(Exercise directions)
From the first line to the last, copy the data below word for word.

(Data records)
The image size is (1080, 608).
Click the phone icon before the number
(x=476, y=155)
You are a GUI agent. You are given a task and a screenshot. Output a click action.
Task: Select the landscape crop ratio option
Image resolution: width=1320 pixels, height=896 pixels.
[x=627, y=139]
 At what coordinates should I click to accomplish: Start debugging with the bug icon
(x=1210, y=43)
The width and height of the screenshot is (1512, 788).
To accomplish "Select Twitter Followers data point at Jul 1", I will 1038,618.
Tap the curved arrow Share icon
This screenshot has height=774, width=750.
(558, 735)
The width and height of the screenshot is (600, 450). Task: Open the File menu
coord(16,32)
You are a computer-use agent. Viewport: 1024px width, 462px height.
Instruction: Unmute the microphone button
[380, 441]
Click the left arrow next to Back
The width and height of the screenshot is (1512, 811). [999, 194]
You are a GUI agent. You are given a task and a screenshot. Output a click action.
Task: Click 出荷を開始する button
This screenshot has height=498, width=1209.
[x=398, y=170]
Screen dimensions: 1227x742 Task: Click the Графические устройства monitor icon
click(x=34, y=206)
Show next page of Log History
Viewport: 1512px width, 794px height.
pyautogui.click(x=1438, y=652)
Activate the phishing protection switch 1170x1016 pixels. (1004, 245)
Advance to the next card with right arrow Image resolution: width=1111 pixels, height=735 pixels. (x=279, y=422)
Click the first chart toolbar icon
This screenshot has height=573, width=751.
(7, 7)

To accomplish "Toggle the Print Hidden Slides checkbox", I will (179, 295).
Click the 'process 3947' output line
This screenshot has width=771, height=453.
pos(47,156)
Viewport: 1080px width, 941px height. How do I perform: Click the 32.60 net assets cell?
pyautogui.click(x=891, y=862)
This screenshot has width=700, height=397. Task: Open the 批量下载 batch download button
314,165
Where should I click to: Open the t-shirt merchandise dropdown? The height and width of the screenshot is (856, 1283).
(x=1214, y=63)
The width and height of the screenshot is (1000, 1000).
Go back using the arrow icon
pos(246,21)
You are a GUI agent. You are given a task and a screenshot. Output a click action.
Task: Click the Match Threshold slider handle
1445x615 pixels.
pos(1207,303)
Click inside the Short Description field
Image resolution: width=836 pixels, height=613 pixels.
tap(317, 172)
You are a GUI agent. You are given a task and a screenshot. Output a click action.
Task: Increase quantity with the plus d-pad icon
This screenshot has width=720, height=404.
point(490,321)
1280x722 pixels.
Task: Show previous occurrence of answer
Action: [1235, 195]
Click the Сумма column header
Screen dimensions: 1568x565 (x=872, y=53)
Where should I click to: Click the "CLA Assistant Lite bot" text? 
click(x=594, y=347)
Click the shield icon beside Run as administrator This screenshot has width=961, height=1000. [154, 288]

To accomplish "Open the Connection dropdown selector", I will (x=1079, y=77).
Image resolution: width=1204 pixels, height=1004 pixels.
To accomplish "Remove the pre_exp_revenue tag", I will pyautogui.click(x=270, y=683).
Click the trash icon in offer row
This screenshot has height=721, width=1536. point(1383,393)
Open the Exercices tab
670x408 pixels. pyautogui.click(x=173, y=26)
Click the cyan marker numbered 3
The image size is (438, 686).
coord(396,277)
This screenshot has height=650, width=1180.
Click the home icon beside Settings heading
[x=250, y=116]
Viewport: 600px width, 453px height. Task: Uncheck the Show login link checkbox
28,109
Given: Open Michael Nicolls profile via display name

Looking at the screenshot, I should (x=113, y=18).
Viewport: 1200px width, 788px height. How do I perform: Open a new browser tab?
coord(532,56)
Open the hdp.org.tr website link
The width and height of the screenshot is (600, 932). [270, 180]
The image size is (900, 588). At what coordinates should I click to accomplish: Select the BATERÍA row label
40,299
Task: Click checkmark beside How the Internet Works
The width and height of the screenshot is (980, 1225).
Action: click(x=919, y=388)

(Exercise response)
The image size is (1080, 608).
Click the phone icon before the number
(x=476, y=155)
You are a GUI agent. You are given a task and a screenshot. Output a click action.
Task: Select the landscape crop ratio option
Image resolution: width=1320 pixels, height=896 pixels.
[x=627, y=139]
 At what coordinates should I click to accomplish: Start debugging with the bug icon
(x=1210, y=43)
The width and height of the screenshot is (1512, 788).
To accomplish "Select Twitter Followers data point at Jul 1", I will 1038,618.
Tap the curved arrow Share icon
This screenshot has height=774, width=750.
(558, 735)
The width and height of the screenshot is (600, 450). Task: Open the File menu
coord(16,32)
You are a computer-use agent. Viewport: 1024px width, 462px height.
Instruction: Unmute the microphone button
[380, 441]
Click the left arrow next to Back
The width and height of the screenshot is (1512, 811). [999, 194]
You are a GUI agent. You are given a task and a screenshot. Output a click action.
Task: Click 出荷を開始する button
This screenshot has height=498, width=1209.
[x=398, y=170]
Screen dimensions: 1227x742 Task: Click the Графические устройства monitor icon
click(x=34, y=206)
Show next page of Log History
Viewport: 1512px width, 794px height.
pyautogui.click(x=1438, y=652)
Activate the phishing protection switch 1170x1016 pixels. (1004, 245)
Advance to the next card with right arrow Image resolution: width=1111 pixels, height=735 pixels. (x=279, y=422)
Click the first chart toolbar icon
This screenshot has height=573, width=751.
(7, 7)

To accomplish "Toggle the Print Hidden Slides checkbox", I will (179, 295).
Click the 'process 3947' output line
This screenshot has width=771, height=453.
pos(47,156)
Viewport: 1080px width, 941px height. How do I perform: Click the 32.60 net assets cell?
pyautogui.click(x=891, y=862)
This screenshot has width=700, height=397. Task: Open the 批量下载 batch download button
314,165
Where should I click to: Open the t-shirt merchandise dropdown? The height and width of the screenshot is (856, 1283).
(x=1214, y=63)
The width and height of the screenshot is (1000, 1000).
Go back using the arrow icon
pos(246,21)
You are a GUI agent. You are given a task and a screenshot. Output a click action.
Task: Click the Match Threshold slider handle
1445x615 pixels.
pos(1207,303)
Click inside the Short Description field
Image resolution: width=836 pixels, height=613 pixels.
tap(317, 172)
You are a GUI agent. You are given a task and a screenshot. Output a click action.
Task: Increase quantity with the plus d-pad icon
This screenshot has width=720, height=404.
point(490,321)
1280x722 pixels.
Task: Show previous occurrence of answer
Action: [1235, 195]
Click the Сумма column header
Screen dimensions: 1568x565 (x=872, y=53)
Where should I click to: Click the "CLA Assistant Lite bot" text? 
click(x=594, y=347)
Click the shield icon beside Run as administrator This screenshot has width=961, height=1000. [154, 288]

To accomplish "Open the Connection dropdown selector", I will (x=1079, y=77).
Image resolution: width=1204 pixels, height=1004 pixels.
To accomplish "Remove the pre_exp_revenue tag", I will pyautogui.click(x=270, y=683).
Click the trash icon in offer row
This screenshot has height=721, width=1536. point(1383,393)
Open the Exercices tab
670x408 pixels. pyautogui.click(x=173, y=26)
Click the cyan marker numbered 3
The image size is (438, 686).
coord(396,277)
This screenshot has height=650, width=1180.
Click the home icon beside Settings heading
[x=250, y=116]
Viewport: 600px width, 453px height. Task: Uncheck the Show login link checkbox
28,109
Given: Open Michael Nicolls profile via display name

Looking at the screenshot, I should (x=113, y=18).
Viewport: 1200px width, 788px height. How do I perform: Open a new browser tab?
coord(532,56)
Open the hdp.org.tr website link
The width and height of the screenshot is (600, 932). [270, 180]
The image size is (900, 588). At what coordinates should I click to accomplish: Select the BATERÍA row label
40,299
Task: Click checkmark beside How the Internet Works
The width and height of the screenshot is (980, 1225).
Action: click(x=919, y=388)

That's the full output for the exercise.